** EXERCISE GOAL **
Print exactly the line that contains "Given: Open Outputs table preferences gear", then every following line through the end of the material; include nothing else and no pictures.

** MATERIAL FOR THE TASK **
::::::::::

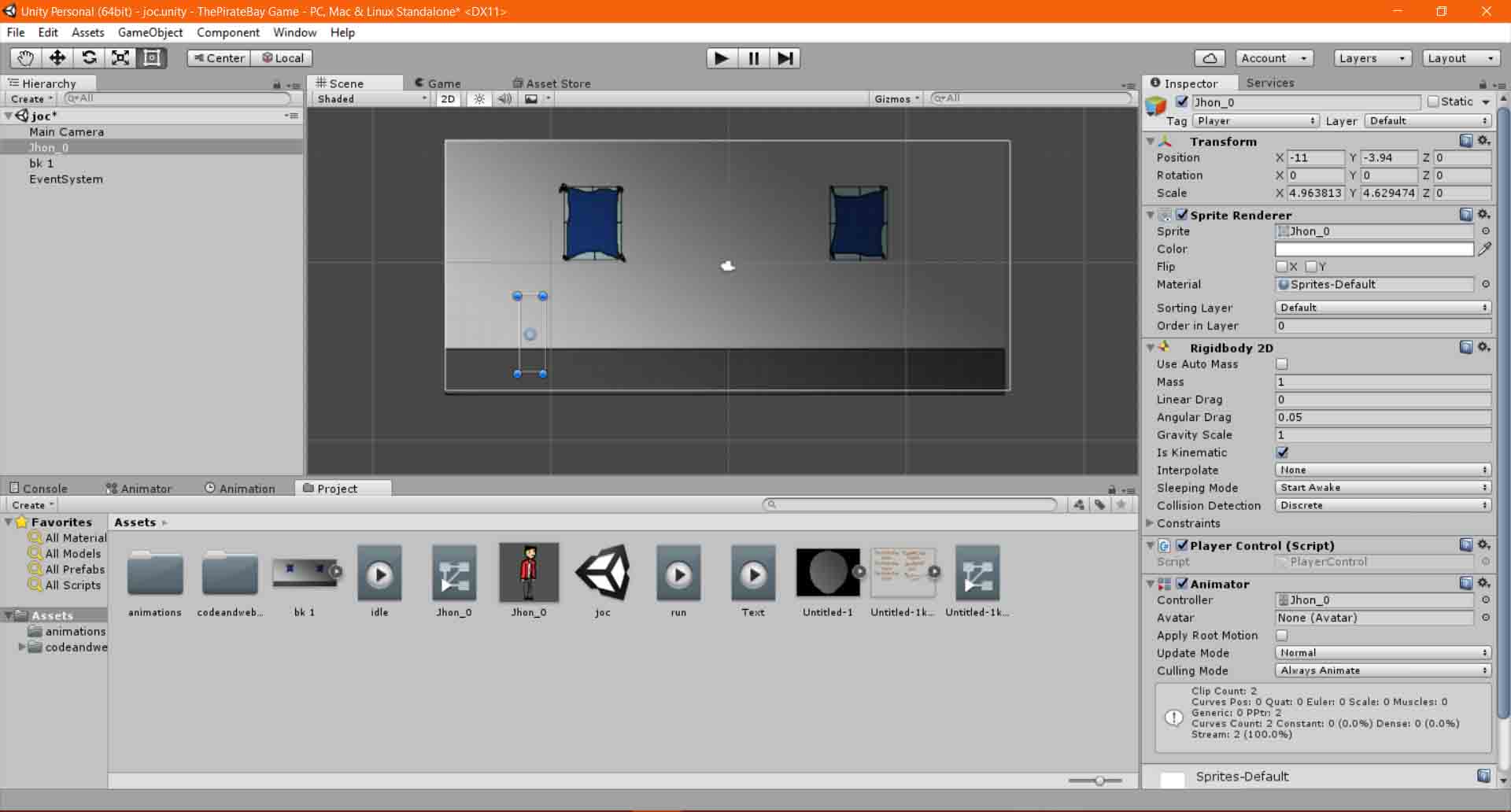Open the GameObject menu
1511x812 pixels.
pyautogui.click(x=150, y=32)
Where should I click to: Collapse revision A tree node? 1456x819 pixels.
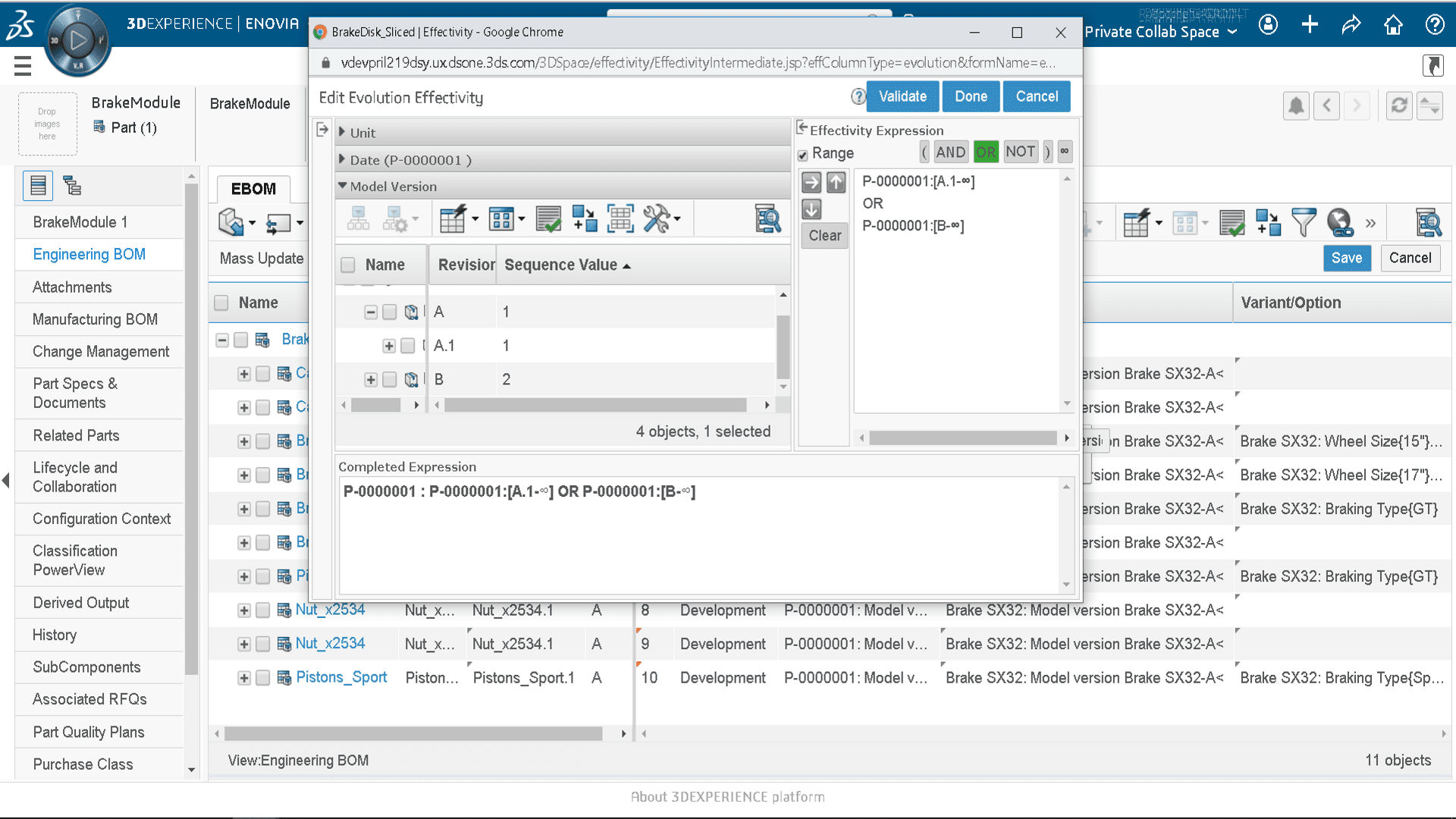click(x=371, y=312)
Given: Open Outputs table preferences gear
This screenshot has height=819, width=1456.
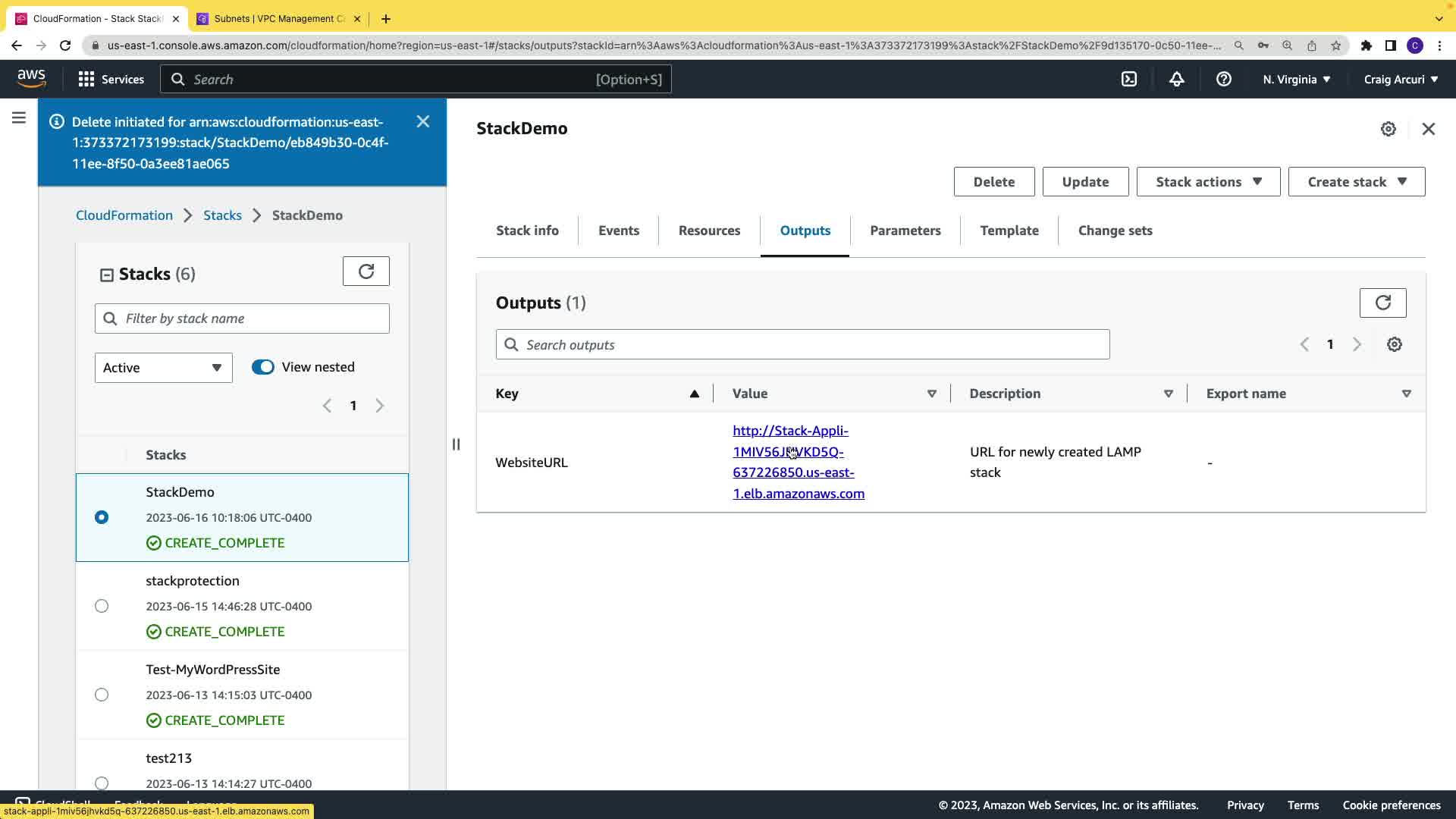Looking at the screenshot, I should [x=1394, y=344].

::::::::::

** PROBLEM SOLUTION **
Given: Open Outputs table preferences gear
This screenshot has height=819, width=1456.
Looking at the screenshot, I should [x=1394, y=344].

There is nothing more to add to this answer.